SOURCE
>>>>
WHEN interviewing some Wonthaggians who were born in Italy and remembered coming on the long boat ride to Australia, we asked them what kinds of things they or their parents brought with them that they thought they could not live without in the new country. For most, it was their espresso coffee pot. Women brought hand-embroidered linen from their dowries, sewing implements and, of course, certain essential cooking implements: Yolanda Luna brought her ravioli press and her beautiful copper polenta pan. If they had a trade, men brought their tools. Always someone in the family brought an instrument: Lucy Caile brought her accordion, the Coldebellas their guitars, the Scimonello brothers their brass instruments.
Sam Scimonello brought his coveted sewing machine for he was a tailor trained in Milan, the city of design. Everyone knows that, while Paris is the capital of couture, the Italians are the best tailors and the people they sew for the best dressed people in the world.
“I was trained in Milan. My brothers became carpenters – builders – like my father, but I wanted to sew. All my life, I wanted to sew. My father agreed to send me to Milan where I could learn from the best teachers. My sewing machine comes from Milan.
“I was 22 years old when I came to Australia. We came because after the war – during the war, really – my father went broke. I remember the war. I remember living under Mussolini. At first he was good because he seemed to be for the workers and made things better, but when he got in with Hitler things went bad. We had no food, there was hardly anything to eat, and no one had any money. So you did work for goods. When my father did a job he never got paid except with food. We were builders and needed to barter for food. He would make some furniture, a table maybe, and exchange it for food.
<<<<
PROVIDED DATA
>>>>
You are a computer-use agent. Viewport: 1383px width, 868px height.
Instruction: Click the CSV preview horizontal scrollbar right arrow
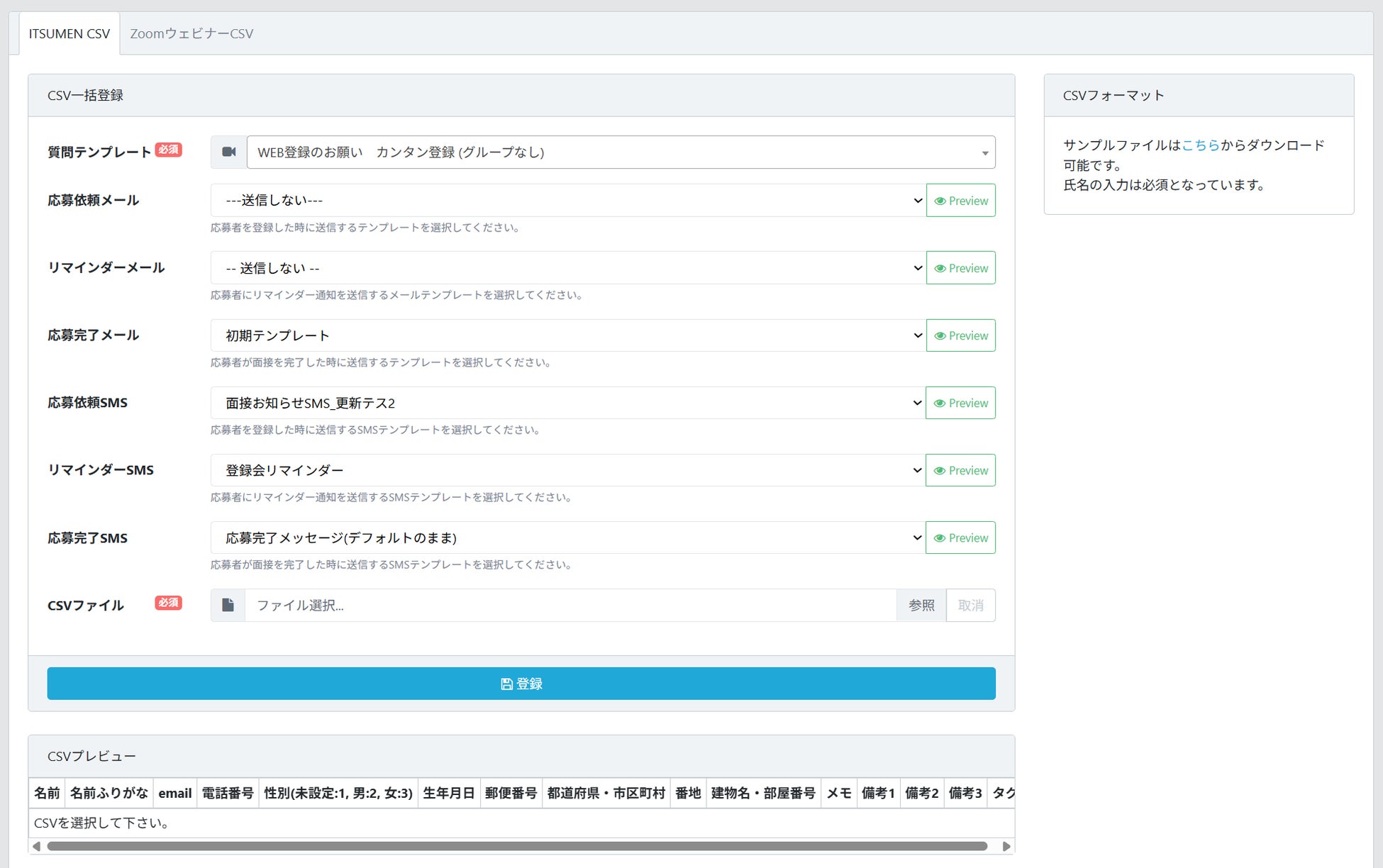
<<<<
ACTIONS TO TAKE
1. In the account of Italian migrants in Wonthaggi, which musical instruments were brought to Australia, and who brought each one?
2. Carry on the account of Italian migrants in Wonthaggi, picking up right after its final sentence.

REPLIES
1.
- Accordion: Lucy Caile
- Guitars: the Coldebellas
- Brass instruments: the Scimonello brothers

2.
“After the war things still went wrong and so our father sent all of his children to Australia with the intention that we would stay for about two years, earn the money to pay off all the debts and then go home. We did send a lot of money home, but when we saw the difference in life style and the opportunities that were available here, we started mixing with people and learned the language (which is a killer), we thought oh, well, we will stay. None of us – there was four brothers – none of us went back. Imagine my poor mother …
“Frank came in `52, Paul in `54 and John and I in `56 together. My mother never saw us again. After my mother passed away, our father came in 1976 and stayed with us for six months and he enjoyed it but he regretted that he hadn’t made a decision to come when he was younger. We got a brother in Italy, 13 years younger than me. He’s still there.
“We come from Sicilia. Only a few of us here in Wonthaggi are from Sicilia, many from Calabria, but not so many from Sicilia. My brother Frank was named after my father and my grandfather. My brother Paul was named after an uncle who lived in America. We have another Uncle Frank, who was a famous musician in America. Really it is Franco and Paulo and Giovanni and I am Salvatore. In Sicilian dialect my name is Torido. When I came here, I changed it to Sam. There was a little bit of discrimination and it was easier to have an Australian-sounding name. We all changed our name. We tried hard to fit into Australian culture. We were lucky we were in a small town.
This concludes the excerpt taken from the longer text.